Scientific classification
- Kingdom: Animalia
- Phylum: Chordata
- Class: Aves
- Order: Passeriformes
- Family: Mimidae
- Genus: Mimus
- Species: M. trifasciatus
- Binomial name: Mimus trifasciatus (Gould, 1837)
- Synonyms: Nesomimus trifasciatus;

= Floreana mockingbird =

- Authority: (Gould, 1837)
- Conservation status: EN
- Synonyms: Nesomimus trifasciatus

Species of bird

The Floreana mockingbird (Mimus trifasciatus) or the Charles Island mockingbird, is a species of bird in the family Mimidae. It was endemic to Floreana, one of the Galápagos Islands, but now is found only on two nearby islets, Campeón and Gardner-near-Floreana. The Floreana mockingbird is also known as Darwin's mockingbird, as it was the arguable inspiration for Charles Darwin's work on the origins of species; he noticed distinct differences between them and previous species he had encountered and consequently established the existence of other variants on neighboring islands.

==Taxonomy and systematics==

The Floreana mockingbird, Galapagos mockingbird (Mimus parvulus), Espanola mockingbird (M. macdonaldi), and San Cristobal mockingbird (M. melanotis) were previously placed in genus Nesomimus and were considered conspecific. They now form a superspecies. The Floreana mockingbird is monotypic.

==Description==

The Floreana mockingbird is 25 to 26 cm long. Males weigh an average of 65.7 g and females 59.8 g. Adults have a pied appearance. They have a pale supercilium, a black patch in front of the eye, a darkish one below it, and white cheeks. Their crown, upperparts, and tail are grayish brown with a few faint darker streaks. Their whitish underparts have a dark patch on the side of the breast and faint spots on the breast and flanks. The folded wing shows two white bars. The juvenile is similar to the adult but more heavily streaked.

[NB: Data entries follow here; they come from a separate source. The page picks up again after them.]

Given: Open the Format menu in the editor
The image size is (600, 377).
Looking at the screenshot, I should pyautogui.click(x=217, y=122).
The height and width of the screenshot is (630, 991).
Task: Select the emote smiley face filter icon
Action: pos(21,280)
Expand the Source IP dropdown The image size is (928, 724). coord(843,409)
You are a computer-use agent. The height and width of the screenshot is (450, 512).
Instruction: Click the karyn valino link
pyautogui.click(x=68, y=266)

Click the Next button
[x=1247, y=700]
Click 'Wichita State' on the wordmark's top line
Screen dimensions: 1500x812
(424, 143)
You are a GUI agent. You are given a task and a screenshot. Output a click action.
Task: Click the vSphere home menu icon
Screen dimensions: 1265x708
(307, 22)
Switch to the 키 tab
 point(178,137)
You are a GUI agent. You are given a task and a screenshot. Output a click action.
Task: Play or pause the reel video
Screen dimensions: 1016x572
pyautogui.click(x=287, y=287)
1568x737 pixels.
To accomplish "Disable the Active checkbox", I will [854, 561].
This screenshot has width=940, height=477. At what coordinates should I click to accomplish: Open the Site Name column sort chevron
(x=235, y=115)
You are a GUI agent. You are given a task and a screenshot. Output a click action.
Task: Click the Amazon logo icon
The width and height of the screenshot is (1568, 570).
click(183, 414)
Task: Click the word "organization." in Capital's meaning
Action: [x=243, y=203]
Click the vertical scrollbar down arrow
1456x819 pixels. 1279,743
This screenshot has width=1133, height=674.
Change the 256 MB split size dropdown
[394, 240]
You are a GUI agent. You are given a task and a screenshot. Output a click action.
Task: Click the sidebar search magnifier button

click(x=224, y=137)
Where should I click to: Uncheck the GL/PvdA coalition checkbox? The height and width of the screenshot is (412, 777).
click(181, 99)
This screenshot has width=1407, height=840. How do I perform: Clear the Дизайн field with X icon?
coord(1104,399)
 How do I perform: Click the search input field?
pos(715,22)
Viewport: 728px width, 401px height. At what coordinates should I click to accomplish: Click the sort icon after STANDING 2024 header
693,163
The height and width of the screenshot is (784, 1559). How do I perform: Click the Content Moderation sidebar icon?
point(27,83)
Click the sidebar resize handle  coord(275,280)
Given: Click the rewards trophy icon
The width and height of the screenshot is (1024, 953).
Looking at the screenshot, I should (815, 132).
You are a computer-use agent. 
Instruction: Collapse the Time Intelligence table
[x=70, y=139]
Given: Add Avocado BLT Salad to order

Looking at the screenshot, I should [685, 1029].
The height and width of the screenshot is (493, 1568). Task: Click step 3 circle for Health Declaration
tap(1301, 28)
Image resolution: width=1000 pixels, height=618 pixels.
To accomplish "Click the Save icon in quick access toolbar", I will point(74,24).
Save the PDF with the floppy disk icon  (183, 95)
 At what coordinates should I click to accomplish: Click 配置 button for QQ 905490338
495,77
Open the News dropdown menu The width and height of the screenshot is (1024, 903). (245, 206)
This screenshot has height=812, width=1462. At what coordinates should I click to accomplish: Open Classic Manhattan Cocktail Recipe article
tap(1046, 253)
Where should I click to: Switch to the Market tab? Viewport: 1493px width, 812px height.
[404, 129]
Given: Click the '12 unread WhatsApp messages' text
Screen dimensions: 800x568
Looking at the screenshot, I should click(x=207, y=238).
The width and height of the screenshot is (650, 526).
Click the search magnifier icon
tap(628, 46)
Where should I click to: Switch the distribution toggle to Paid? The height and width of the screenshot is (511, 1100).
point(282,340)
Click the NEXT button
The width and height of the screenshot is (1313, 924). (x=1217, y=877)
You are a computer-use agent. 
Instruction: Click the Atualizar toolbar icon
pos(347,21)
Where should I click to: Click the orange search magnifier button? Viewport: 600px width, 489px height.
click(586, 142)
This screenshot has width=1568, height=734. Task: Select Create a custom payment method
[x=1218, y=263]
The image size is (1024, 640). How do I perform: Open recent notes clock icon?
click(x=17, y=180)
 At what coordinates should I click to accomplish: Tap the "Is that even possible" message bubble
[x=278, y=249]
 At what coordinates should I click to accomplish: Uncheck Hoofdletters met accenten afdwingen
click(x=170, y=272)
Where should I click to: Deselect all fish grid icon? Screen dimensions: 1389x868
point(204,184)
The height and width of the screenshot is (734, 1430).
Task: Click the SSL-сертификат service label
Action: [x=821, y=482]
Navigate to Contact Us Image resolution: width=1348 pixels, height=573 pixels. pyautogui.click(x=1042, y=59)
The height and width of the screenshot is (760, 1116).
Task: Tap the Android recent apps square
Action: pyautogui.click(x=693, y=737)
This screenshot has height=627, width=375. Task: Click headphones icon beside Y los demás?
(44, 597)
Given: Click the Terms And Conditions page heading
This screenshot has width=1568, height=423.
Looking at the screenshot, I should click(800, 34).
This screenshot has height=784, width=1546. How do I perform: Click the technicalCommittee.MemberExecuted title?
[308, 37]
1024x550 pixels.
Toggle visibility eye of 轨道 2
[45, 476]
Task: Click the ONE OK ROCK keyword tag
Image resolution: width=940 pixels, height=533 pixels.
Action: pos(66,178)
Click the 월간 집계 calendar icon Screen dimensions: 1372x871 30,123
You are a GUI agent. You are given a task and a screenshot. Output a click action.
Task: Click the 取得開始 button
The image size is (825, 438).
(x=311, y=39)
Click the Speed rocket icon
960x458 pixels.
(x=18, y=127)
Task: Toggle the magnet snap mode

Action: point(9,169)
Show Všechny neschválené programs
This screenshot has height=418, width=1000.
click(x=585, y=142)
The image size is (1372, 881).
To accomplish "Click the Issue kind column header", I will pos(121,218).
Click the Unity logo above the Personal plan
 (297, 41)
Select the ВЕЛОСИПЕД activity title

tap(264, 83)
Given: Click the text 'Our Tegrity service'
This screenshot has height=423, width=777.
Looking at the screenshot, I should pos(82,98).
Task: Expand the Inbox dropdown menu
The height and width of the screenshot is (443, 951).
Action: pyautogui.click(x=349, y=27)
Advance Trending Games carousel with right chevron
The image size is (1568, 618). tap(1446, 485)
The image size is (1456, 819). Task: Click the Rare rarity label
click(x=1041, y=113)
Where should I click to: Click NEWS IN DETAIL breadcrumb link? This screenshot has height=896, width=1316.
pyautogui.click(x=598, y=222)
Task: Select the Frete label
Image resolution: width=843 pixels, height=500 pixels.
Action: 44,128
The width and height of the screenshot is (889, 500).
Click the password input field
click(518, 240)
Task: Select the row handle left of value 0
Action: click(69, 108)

==Distribution and habitat==

The Floreana mockingbird was formerly abundant on Floreana Island but had been extirpated from there by 1888. It now occurs only on two islets off Floreana's shore, Campeón and Gardner-near-Floreana. The islets provide a habitat of low vegetation along their shores and arid scrub with cacti and a few trees inland.

==Behavior==
===Feeding===

The Floreana mockingbird mostly forages on the ground, but also in vegetation. It is primarily insectivorous but also eats cactus fruit, carrion, and probably seabird eggs.

===Breeding===

The Floreana mockingbird's breeding season spans from October to April and two broods are usual. It is a cooperative breeder with up to five adults in each territory of about 2 ha. The nest is a cup made of twigs lined with finer material; it is almost always placed in a cactus. The clutch size is two to four.

===Vocalization===

The Floreana mockingbird has a "[l]oud, melodious song [and] does not mimic other species."

==Status==

The IUCN in 1994 initially assessed the Floreana mockingbird as Endangered. In 2008 it was reclassified as Critically Endangered but then in 2017 returned to Endangered status. It was extirpated from Floreana by 1888; introduced rats, mice, cats, dogs, and goats have all been implicated as causes. The population on the two islets has fluctuated with the presence or absence of El Niño events but is believed to exceed 250 individuals and be stable.

==Repopulation efforts==

Studies are under way to attempt to reintroduce the Floreana mockingbird to the main island. These include assessments of Floreana's habitat and the status of the introduced predators and competitors.